Question 1: Why do you suppose so many bass guitar amps actually have tweeters, if 330 Hz bandwidth is all you need? Consider that few tweeters operate below 2 kHz, and many only work above 4 kHz, particularly the little horn tweeters that tend to be used on bass guitar amps.

Question 2: Have you ever actually heard the sound of a bass guitar with everything above 330 Hz filtered out?

Fact: because bass guitar pickups are mounted quite near to one end of the strings, and not in the middle (12th fret location), what comes out of the pickup is mostly harmonics, with comparatively little fundamental.

Fact: Some percussive bass-playing styles (slapping, popping) produce large amounts of treble up to several kHz.

Fact: Even with "old school" playing techniques, a good part of the character that differentiates one bass guitar from another comes from harmonics, fretting and fingering noises, etc, that extend up beyond 1 kHz.

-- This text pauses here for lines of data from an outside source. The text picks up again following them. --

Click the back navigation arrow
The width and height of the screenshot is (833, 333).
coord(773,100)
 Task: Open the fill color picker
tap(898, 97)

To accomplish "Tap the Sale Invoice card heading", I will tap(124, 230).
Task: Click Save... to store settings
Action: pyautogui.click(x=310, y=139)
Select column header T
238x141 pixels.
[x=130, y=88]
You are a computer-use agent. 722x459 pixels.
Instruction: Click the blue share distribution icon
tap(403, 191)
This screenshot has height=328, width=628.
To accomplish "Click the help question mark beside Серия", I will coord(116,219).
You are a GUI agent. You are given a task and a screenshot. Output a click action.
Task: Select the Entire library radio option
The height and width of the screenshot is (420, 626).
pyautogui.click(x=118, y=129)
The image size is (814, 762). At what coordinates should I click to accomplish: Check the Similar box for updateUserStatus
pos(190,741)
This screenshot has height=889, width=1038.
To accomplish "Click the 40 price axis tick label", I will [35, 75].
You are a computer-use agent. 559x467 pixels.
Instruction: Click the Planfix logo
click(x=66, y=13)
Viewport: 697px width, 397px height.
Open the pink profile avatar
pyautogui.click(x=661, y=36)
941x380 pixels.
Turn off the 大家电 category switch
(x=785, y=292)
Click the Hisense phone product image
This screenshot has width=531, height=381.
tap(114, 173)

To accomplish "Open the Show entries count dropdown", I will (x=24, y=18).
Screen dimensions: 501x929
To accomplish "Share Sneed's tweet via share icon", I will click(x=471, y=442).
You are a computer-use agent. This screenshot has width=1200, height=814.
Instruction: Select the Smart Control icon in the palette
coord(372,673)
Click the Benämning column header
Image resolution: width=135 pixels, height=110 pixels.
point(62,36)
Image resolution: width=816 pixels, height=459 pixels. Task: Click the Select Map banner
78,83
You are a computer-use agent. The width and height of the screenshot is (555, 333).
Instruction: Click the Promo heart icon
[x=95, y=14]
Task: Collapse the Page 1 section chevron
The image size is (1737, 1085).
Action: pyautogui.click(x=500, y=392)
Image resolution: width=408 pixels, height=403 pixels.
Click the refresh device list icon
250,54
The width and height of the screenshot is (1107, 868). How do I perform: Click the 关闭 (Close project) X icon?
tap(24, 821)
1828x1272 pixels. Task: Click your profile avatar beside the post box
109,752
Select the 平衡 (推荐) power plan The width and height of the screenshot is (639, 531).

Because of all these factors, I would say your estimate of the inductive reactance of a bass guitar pickup is substantially in error, by a factor of at least three to ten times.

In the end, there is a point where further discussion no longer helps to clarify an issue, and then it's time for an actual experiment. If you really want to know how well a 10M pot with a taper resistor works (wasn't it 5M a few posts ago?), buy one, wire it up, get a few people with some good bass guitar chops to try it out. Make sure to use a reasonable length of guitar cable, too, because there is also that little issue of excessive source impedance of the pot to worry about (both J.M. Fahey and I mentioned it in earlier posts).

For what it's worth: a 10M pot will certainly "work", in the sense that some sort of sound will come out of the amp. That was never in question. The question was whether this approach is better than simply using the appropriate log pot chosen by the manufacturer in the first place.

Also for what it's worth: there are situations where using a taper resistor isn't much of a liability. If you wire a 22k taper resistor across a 100k linear pot and feed the thing straight from an opamp, the source impedance is so low that the taper resistor poses no problem. If you feed the signal from the pot to another opamp in buffer or non-inverting configuration, loading effects are also negligible. Under these conditions, there is no penalty for using a linear pot with taper resistor, and it may indeed feel like a smoother curve than some log pots.

-Gnobuddy

P.S. There is a typo in one of the attached file names - that's an "Eden" EX410 bass cab, not an "Edem". Sorry!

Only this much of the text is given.